La châtaigne

Quel avenir pour ce fruit qui a contribué dans le passé à nourrir les habitants de nombreuses régions ?

 

Le châtaignier, longtemps considéré comme un véritable arbre à pain, a marqué de son empreinte la population des zones pauvres. Les châtaignes fraîches, séchées ou transformées en farine, fournissaient l’essentiel des ressources alimentaires d’octobre à avril. Mais progressivement, beaucoup de châtaigneraies ont été défrichées pour mettre en place de nouvelles cultures plus rémunératrices.

Un renouveau s’est amorcé dans les années 70, sous l’égide du Comité national de la châtaigne et localement, du syndicat de Villefranche du Périgord.

 

Maîtrise difficile

Cet arbre, réputé rustique dans son écosystème, se révèle sensible à tous les maux dès que l’on essaie de le cultiver. Même les vieilles plantations, en manque d’entretien et de rénovation, se mettent à dépérir suite à l’attaque de champignons. La maladie de l’encre atteint gravement les racines et l’endothia, la partie aérienne de l’arbre.

La châtaigneraie en péril fait l’objet d’une grande mobilisation. Les pouvoirs publics accordent des moyens financiers conséquents et la profession obtient l’engagement des instituts concernés pour apporter des solutions scientifiques aux problèmes posés.

La recherche de matériel végétal résistant aux maladies de racines conduit à l’introduction de plants castanéa crénata d’origine japonaise pour les substituer à notre arbre indigène c. sativa, plus sensible. Afin de préserver les qualités gustatives de nos variétés et une bonne adaptation à nos conditions climatiques, la rénovation passe par un programme de création d’hybrides crénata/sativa.

De nombreuses difficultés apparaissent : difficulté d’élevage des plants, problèmes de greffage, choix de terrains mal adaptés aux exigences de l’espèce, reprise difficile des plants au verger, rendement insuffisant des premières variétés sélectionnées, prise en compte insuffisante des nouvelles exigences par les castanéiculteurs, mauvais accueil des consommateurs ne retrouvant pas le goût des variétés traditionnelles…

 

Opportunité économique

Aujourd’hui, après 30 ans d’errements multiples, un nouveau verger mieux maîtrisé se met en place dans lequel la Dordogne a pris une bonne place.

Face à la Chine, 100 000 tonnes et à la Turquie, 90 000, la production française, avec 10 000 tonnes, a considérablement baissé dont 5 000 en Ardèche en production traditionnelle et près de 2000 dans le Périgord.

Il existe une bonne marge de progression : la consommation nationale est de 25 000 tonnes dont 17 000 sont importées et 2 000 tonnes sont exportées.
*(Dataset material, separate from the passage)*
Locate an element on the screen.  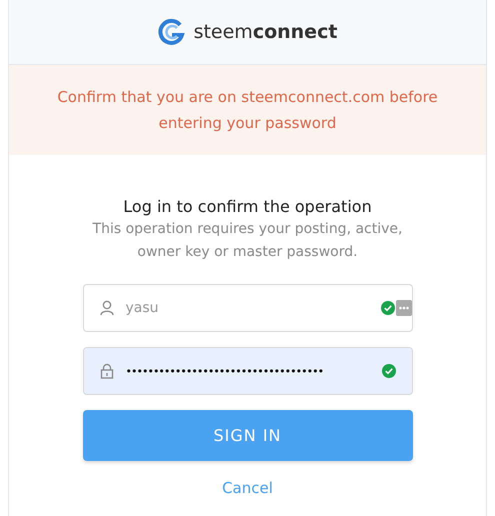
lock-icon is located at coordinates (107, 371).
Il y a un marché en France pour des variétés précoces d’un beau calibre et pour des marrons épluchés comme légumes d’accompagnement ou destinés aux fruits confits.
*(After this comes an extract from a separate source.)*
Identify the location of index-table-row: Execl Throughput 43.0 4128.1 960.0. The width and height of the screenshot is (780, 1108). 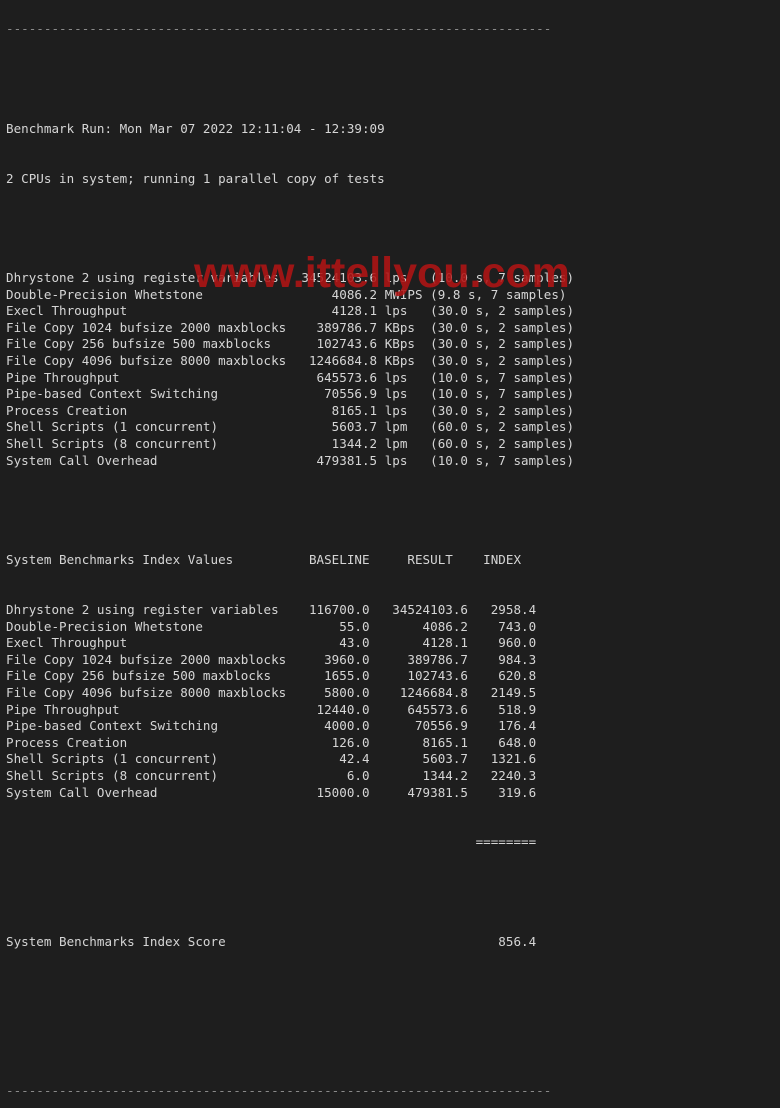
(272, 643).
La majorité des nouveaux producteurs s’inscrivent dans une organisation économique et technique exigeante avec une adhésion à l’Union interprofessionnelle de la châtaigne Périgord-Limousin qui regroupe 1 000 producteurs pour 3 000 tonnes. Pour mieux répondre à l’attente des consommateurs, cette structure a déposé un dossier pour l’obtention d’un label rouge et une IGP (indication géographique protégée). Il s’appuie sur des obligations fortes : choix de Marigoule et Bouche de Bétizac, variétés à gros fruits (plus de 30 mm), avec une seule amande (caractère marron), une qualité sanitaire garantie et une conservation au froid.

La réussite du verger passe par des exigences techniques qui requièrent le savoir-faire de véritables arboriculteurs, une irrigation et une protection sanitaire maîtrisées. Les fruits excellents se vendent bien, 2 à 3 euros le kg pour un rendement de 2/3 tonnes par ha. Pour assurer un revenu correct avec 4/5 ha de plantation en complément des autres activités de l’exploitation, cela suppose une mécanisation de la récolte, ramassage et éboguage, dont la mise au point est récente.
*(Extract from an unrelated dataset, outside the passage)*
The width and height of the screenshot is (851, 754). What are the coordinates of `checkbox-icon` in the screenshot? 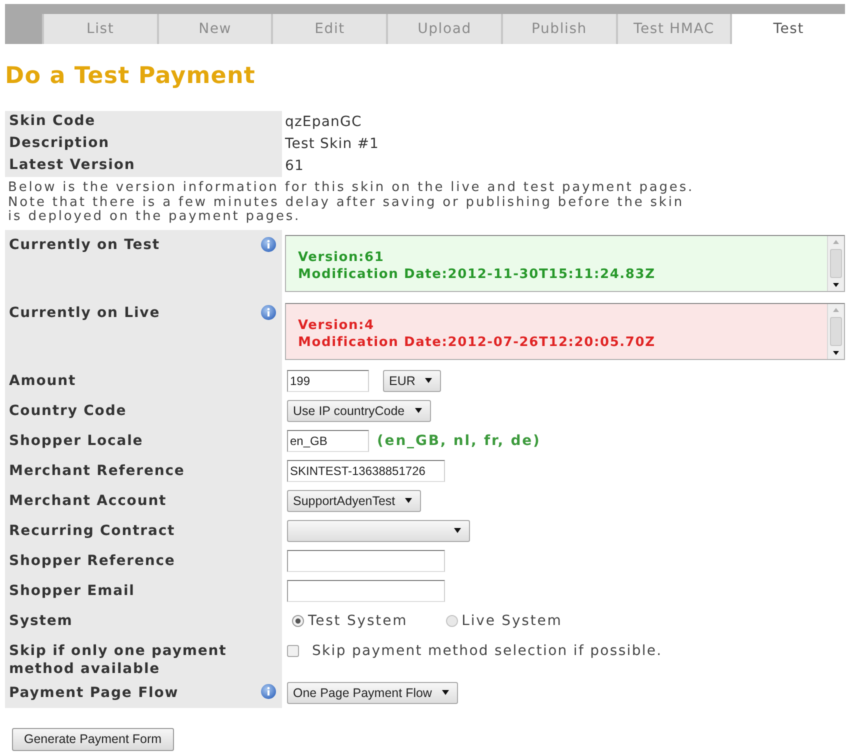 It's located at (293, 650).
Dans la période difficile que vit l’agriculture de notre région, la châtaigne est une des possibilités de diversification à l’image des producteurs de noisettes ou de noix qui ont conquis à un prix compétitif, un marché de produits de gros calibre avec les garanties attendues par les consommateurs, face à la concurrence de produits chinois ou turcs dont la qualité n’est pas assurée.